Los inofensivos 'astados' de Infiesto hacen correr a los mozos

Un toro persigue a los mozos por la calle El Quesu de Infiesto.
Un toro persigue a los mozos por la calle El Quesu de Infiesto. / E. C.

ENRIQUE CARBALLEIRA INFIESTO.

Con mucho humor y poco riesgo, dieron comienzo en Infiesto los encierros del San Fermín de Infiesto, que se organizan desde hace cinco años. Este primer encierro contó con la presentación de los dos bravos toros que durante toda esta semana protagonizarán las carreras, entre la calle El Quesu y la Plaza Mayor. Los dos astados han sido bautizados como «Furacu» y «Revilla», y se caracterizan por una extrema bondad, que favorece minutos de disfrute y risas entre pequeños y grandes. Son los chavales los que más agradecen las carreras y no dudan en blandir sus periódicos enrollados para cumplir con la tradición sanferminera.

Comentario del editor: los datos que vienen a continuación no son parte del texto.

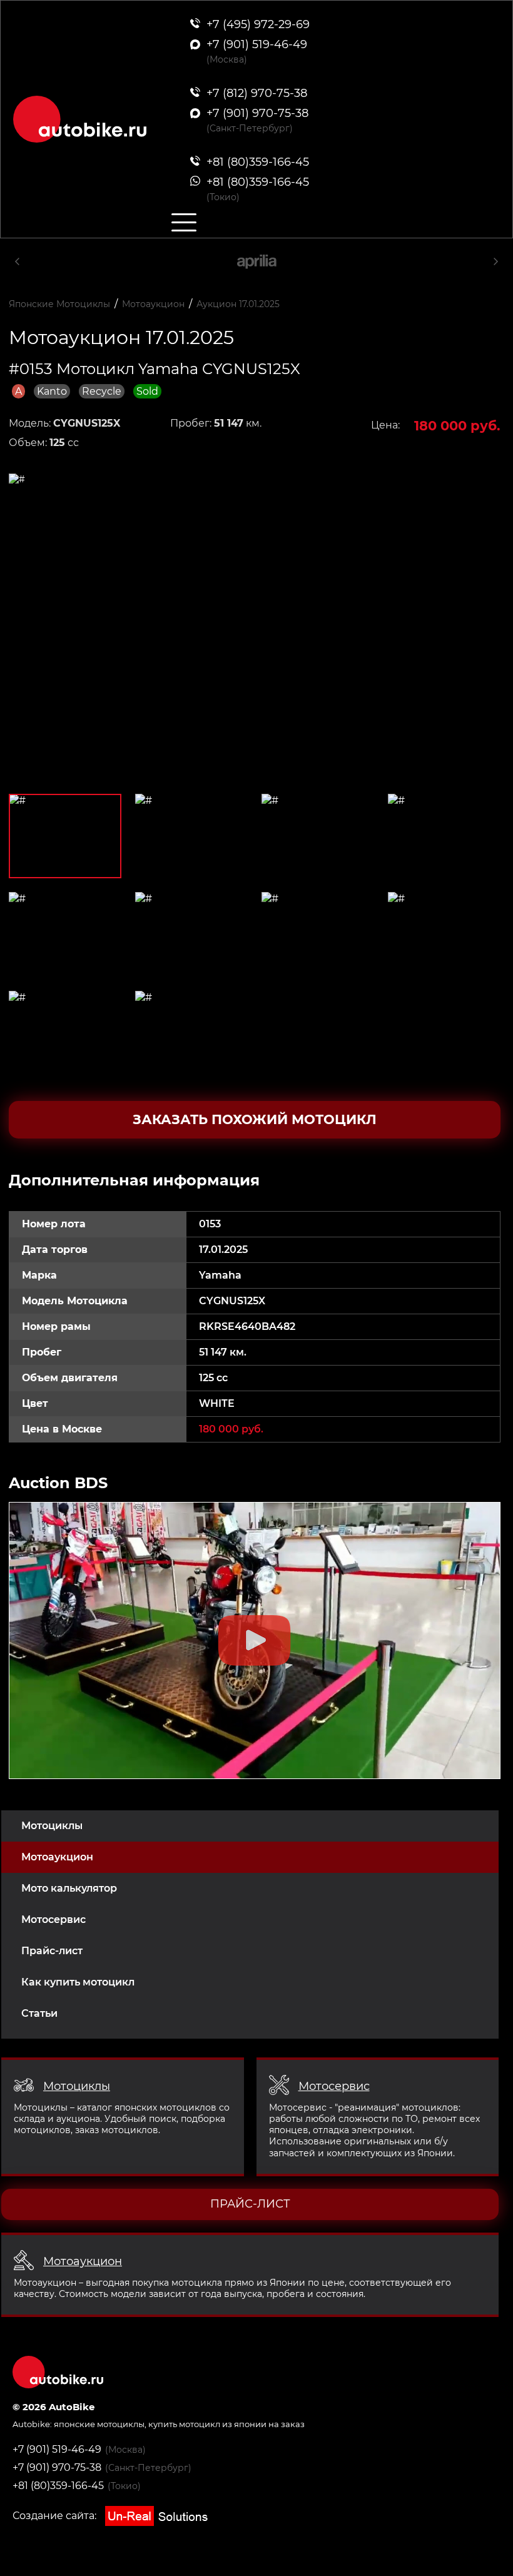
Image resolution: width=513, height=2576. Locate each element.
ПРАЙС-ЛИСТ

La carrera se saldó sin incidentes y todos los participantes pudieron seguir disfrutando de la celebración, con unas copas y un animado baile. La popular calle se encontraba repleta de gente dispuesta a disfrutar de aquellos minutos de parodia, que sirven para animar las noches de cada verano en la villa de Infiesto. La cita cuenta cada vez con más apoyo popular y son ya muchos los visitantes que se encuentran de vacaciones, que no se quieren perder estos encierros.

Hasta el viernes 14 continuarán las celebraciones, a la misma hora. Todos aquellos que se encuentren por la zona tienen la oportunidad de disfrutar de un San Fermín diferente, pero muy divertido. Para participar no es necesario inscribirse y todo el mundo puede correr delante de los toros. La organización ha hecho público un reglamento que no resulta difícil de cumplir. Estipula que los corredores no pueden haber consumido bebidas alcohólicas y se establecen varios avisos dependiendo del lanzamiento de cohetes. Además, se advierte de la imposibilidad de completar todo el recorrido de una vez, por la presencia de otros corredores y por la velocidad de los toros, «y si te caes, no te levantes del suelo, obedece a los pastores y dobladores y no toques a los toros».

Este reglamento, cargado de humor e ironía, también ofrece un consejo importante: «en la cuesta de la Obra Pía, la carrera es muy rápida, en Mercaderes, Estafeta y Telefónica, arriesgada, y en el Callejón de bajada al ríu y Freshcachón, más contenida y despejada. La vuelta es tan espectacular como peligrosa».

Parece que la celebración ha llegado para quedarse en Infiesto.